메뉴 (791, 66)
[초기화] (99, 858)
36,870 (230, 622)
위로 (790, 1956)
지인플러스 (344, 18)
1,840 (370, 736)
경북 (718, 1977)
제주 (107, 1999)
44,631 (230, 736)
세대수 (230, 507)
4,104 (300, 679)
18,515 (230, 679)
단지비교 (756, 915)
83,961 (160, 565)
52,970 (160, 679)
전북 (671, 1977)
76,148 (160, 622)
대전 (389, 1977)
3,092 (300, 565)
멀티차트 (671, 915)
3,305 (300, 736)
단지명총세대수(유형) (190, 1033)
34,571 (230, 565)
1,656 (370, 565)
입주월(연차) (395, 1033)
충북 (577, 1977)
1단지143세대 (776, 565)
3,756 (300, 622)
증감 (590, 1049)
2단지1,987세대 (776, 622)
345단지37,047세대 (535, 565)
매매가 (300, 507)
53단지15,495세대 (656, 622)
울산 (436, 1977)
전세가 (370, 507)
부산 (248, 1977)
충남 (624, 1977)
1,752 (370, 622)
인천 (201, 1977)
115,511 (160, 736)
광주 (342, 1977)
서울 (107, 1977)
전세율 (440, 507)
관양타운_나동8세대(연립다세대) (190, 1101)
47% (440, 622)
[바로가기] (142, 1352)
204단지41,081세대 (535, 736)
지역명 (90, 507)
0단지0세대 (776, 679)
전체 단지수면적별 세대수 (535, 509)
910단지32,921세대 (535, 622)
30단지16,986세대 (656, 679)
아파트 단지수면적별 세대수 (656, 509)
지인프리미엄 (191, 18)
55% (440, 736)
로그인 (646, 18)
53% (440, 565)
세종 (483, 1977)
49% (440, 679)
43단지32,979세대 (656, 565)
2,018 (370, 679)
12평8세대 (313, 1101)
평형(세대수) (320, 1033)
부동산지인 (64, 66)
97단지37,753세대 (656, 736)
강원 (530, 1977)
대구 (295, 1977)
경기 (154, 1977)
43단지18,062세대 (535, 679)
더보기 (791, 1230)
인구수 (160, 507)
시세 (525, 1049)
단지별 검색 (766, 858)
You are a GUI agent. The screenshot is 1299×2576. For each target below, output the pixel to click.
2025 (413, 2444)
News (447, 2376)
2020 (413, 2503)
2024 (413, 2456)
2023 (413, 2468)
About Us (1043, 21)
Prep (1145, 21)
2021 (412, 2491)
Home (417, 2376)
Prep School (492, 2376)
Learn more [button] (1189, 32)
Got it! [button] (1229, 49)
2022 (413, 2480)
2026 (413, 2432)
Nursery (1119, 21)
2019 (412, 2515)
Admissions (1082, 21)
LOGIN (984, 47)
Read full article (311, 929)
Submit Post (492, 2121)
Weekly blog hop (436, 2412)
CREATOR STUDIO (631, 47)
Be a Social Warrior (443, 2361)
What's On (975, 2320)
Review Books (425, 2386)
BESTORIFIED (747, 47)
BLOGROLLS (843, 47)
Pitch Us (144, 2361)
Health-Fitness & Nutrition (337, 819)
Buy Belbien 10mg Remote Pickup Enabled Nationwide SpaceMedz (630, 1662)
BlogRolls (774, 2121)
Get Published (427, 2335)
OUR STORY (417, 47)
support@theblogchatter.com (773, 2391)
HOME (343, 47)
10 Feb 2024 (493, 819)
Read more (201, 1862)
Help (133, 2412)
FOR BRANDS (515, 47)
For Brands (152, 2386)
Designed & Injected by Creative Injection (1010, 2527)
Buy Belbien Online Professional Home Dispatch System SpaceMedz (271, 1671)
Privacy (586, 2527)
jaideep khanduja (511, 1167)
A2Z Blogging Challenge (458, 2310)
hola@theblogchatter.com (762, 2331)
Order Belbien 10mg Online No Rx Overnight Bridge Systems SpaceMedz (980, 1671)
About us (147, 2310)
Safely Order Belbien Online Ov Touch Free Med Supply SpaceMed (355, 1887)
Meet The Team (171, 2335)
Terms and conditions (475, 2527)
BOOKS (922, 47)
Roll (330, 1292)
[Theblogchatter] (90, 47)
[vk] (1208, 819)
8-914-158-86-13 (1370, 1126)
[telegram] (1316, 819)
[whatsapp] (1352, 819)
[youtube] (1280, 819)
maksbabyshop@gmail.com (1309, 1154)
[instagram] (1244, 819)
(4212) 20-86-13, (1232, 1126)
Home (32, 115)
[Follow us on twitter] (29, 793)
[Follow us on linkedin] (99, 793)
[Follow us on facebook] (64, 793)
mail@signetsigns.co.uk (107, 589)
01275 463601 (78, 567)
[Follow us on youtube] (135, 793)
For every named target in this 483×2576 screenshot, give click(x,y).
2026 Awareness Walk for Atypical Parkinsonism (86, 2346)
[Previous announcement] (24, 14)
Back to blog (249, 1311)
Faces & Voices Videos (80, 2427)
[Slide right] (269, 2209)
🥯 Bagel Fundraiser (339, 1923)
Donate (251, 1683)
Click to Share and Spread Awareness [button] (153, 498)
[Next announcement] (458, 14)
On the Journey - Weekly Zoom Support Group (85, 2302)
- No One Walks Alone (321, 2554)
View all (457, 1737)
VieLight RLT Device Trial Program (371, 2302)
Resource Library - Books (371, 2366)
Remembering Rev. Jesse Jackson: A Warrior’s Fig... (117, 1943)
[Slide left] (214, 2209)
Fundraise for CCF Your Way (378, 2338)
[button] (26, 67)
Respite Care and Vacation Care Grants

- _Task objective_
Your answer should consist of all lines in the listing above that contain "Belbien".

- _Answer_
Buy Belbien 10mg Remote Pickup Enabled Nationwide SpaceMedz (630, 1662)
Buy Belbien Online Professional Home Dispatch System SpaceMedz (271, 1671)
Order Belbien 10mg Online No Rx Overnight Bridge Systems SpaceMedz (980, 1671)
Safely Order Belbien Online Ov Touch Free Med Supply SpaceMed (355, 1887)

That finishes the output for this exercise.